Im Bruchteil einer Sekunde fuhr Ibiki aus dem Bett auf, zog das Kunai unter seinem Kopfkissen hervor und schleuderte es in die Richtung der Stimme. Anko konnte gerade noch ausweichen, und die Klinge blieb mit einem dumpfen Laut im Fensterrahmen stecken.

„Sachte, sachte, alter Knabe! Ich bin kein Spion oder so etwas.“

„Man kann nie wissen“, knurrte Ibiki und knipste die Nachttischlampe an. „Warum zum Teufel schleichst du dich nachts durch mein Schlafzimmerfenster?“

„Alte Gewohnheit.
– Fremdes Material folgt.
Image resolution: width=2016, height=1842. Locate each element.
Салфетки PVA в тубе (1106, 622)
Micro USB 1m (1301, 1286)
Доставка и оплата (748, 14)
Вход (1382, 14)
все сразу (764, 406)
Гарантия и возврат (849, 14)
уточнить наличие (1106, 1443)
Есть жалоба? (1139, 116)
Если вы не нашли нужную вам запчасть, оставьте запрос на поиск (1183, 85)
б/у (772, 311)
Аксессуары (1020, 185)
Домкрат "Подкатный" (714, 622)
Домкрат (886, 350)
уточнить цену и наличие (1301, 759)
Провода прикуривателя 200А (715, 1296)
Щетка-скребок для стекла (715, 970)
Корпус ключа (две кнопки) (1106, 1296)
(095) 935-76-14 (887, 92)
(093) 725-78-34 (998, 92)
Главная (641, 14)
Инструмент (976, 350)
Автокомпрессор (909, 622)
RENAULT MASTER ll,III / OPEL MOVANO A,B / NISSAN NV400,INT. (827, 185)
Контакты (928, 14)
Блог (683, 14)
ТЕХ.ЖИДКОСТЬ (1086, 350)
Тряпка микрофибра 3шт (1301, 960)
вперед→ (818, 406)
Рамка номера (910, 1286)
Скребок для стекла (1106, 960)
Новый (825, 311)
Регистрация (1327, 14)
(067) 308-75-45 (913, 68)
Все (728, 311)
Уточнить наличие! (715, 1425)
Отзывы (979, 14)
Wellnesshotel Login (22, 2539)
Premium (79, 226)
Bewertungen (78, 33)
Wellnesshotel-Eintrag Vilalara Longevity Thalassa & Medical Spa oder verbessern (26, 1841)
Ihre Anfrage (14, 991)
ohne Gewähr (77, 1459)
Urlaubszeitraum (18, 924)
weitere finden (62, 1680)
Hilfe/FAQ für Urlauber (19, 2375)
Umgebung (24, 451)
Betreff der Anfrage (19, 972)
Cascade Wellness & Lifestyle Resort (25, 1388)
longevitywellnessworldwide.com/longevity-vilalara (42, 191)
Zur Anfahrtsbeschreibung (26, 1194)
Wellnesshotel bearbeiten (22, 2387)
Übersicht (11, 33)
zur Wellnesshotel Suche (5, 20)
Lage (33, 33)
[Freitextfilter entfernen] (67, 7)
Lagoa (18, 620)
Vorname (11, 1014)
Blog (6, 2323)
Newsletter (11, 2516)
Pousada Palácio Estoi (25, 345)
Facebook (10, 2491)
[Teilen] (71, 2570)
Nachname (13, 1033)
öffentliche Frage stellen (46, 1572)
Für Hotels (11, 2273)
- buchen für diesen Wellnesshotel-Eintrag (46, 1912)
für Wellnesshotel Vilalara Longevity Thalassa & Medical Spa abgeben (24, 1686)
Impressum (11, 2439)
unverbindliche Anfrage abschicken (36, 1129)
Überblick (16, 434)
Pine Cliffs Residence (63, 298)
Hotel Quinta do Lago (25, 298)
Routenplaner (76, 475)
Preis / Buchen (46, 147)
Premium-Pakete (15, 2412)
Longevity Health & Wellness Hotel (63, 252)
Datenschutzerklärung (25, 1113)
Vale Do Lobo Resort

Mich wundert es, dass du es offen stehen lässt.“

„Ich wohne im fünften Stock.“

„In einem Dorf wie Konoha macht das doch keinen Unterschied. Hier gibt es keine Dächer – nur Abkürzungen.“

Grummelnd tastete Ibiki nach dem Kopftuch auf seinem Nachttisch und band es sich um, um die Narben auf seinem Schädel zu verdecken.

„Meinetwegen brauchst du dich nicht zu verhüllen“, sagte Anko aufgeräumt und ließ sich auf die Bettkante fallen. „Ich habe keine Angst vor dir.“

„Solltest du aber, wenn du mich mitten in der Nacht weckst.“

„Immerhin hast du darauf verzichtet, mich bei lebendigem Leibe zu häuten. Oder was du sonst mit nächtlichen Eindringlingen zu tun pflegst ...“

„Häuten ist durchaus eine Option. Immer noch.“

„Och, Ibiki.“

„Kein Och, Ibiki. Sag mir, warum du hier bist – dann werde ich dir erklären, warum dieser Grund Unfug ist, dich wieder rauswerfen und weiter schlafen.“

„Du weißt doch, worum es geht.“

Er seufzte ungeduldig. „Sag nicht, du brauchst immer noch eine Begleitung für dieses überflüssige Fest.“

„Komm schon, Ibiki!“ Anko verzog den Mund. „Genma hat mich ausgelacht, Asuma hab ich gar nicht erst gefragt ... Kotetsu konnte ich nicht fragen, weil er vor mir weggerannt ist ...“

„Kann ich ihm nicht verübeln.“

„... und Kakashi hat gesagt, er tänzelt eher Händchen haltend mit Gai über dieses Fest, bevor er mit mir geht.“

„Das will ich sehen“, sagte Ibiki schmunzelnd.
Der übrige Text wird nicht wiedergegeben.